WHAT YOU NEED TO DO -
A. In the processor comparison text, edit the passage starting with "Gaming - Not" and going on through "then go FX8350.", replacing "1080p" with "1440p".
B. According to the processor comparison text, under which operating system can x264 make full use of all 8 cores?

EXERCISE TEXT -
══════════════════════════════

Until yesterday I was pretty dead set on getting the 3570k along with a z77 mobo for overclocking but after seeing some threads here and some benchmarks, I am considering the 8350.
For the purposes of this, assume I have the AMD 7870.
Here are the main use cases for my machine:
General productivity apps, office, web browsing, watching video, etc.
Gaming - Not any specific games really, but all at 1080p on one single panel
Encoding/rendering - (THIS is what is making me consider the AMD 8350) - I know for a fact I can make full use of all 8 cores with x264 under Linux, but I am curious to know how much faster this is than the i5.

Anyone got any opinions on this? Please, no rampant fanboyism - Only facts/benchmarks/REASONED opinions. I am not really a fan of either manufacturer however my current rig is AMD and it's been quick/reliable and as such I will consider both options equally on the merits of the silicon.
 
If you place priority of rendering over gaming then go FX8350.
If you place priority of gaming over rendering then go 3570k.

Pretty much that simple.

══════════════════════════════

PROVIDED DATA -
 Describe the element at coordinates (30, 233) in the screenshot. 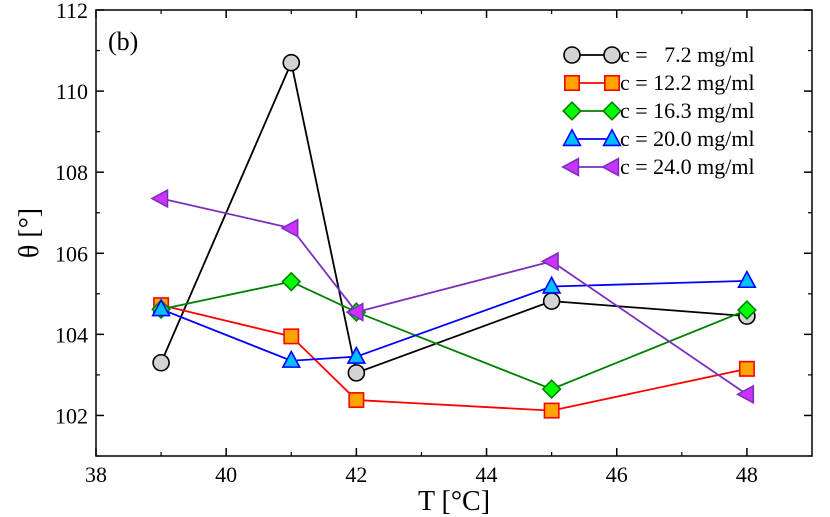

I see `y-axis-title: θ [°]` at that location.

══════════════════════════════

ANSWERS BY ITEM -
A.
Gaming - Not any specific games really, but all at 1440p on one single panel
Encoding/rendering - (THIS is what is making me consider the AMD 8350) - I know for a fact I can make full use of all 8 cores with x264 under Linux, but I am curious to know how much faster this is than the i5.

Anyone got any opinions on this? Please, no rampant fanboyism - Only facts/benchmarks/REASONED opinions. I am not really a fan of either manufacturer however my current rig is AMD and it's been quick/reliable and as such I will consider both options equally on the merits of the silicon.
 
If you place priority of rendering over gaming then go FX8350.

B. Linux.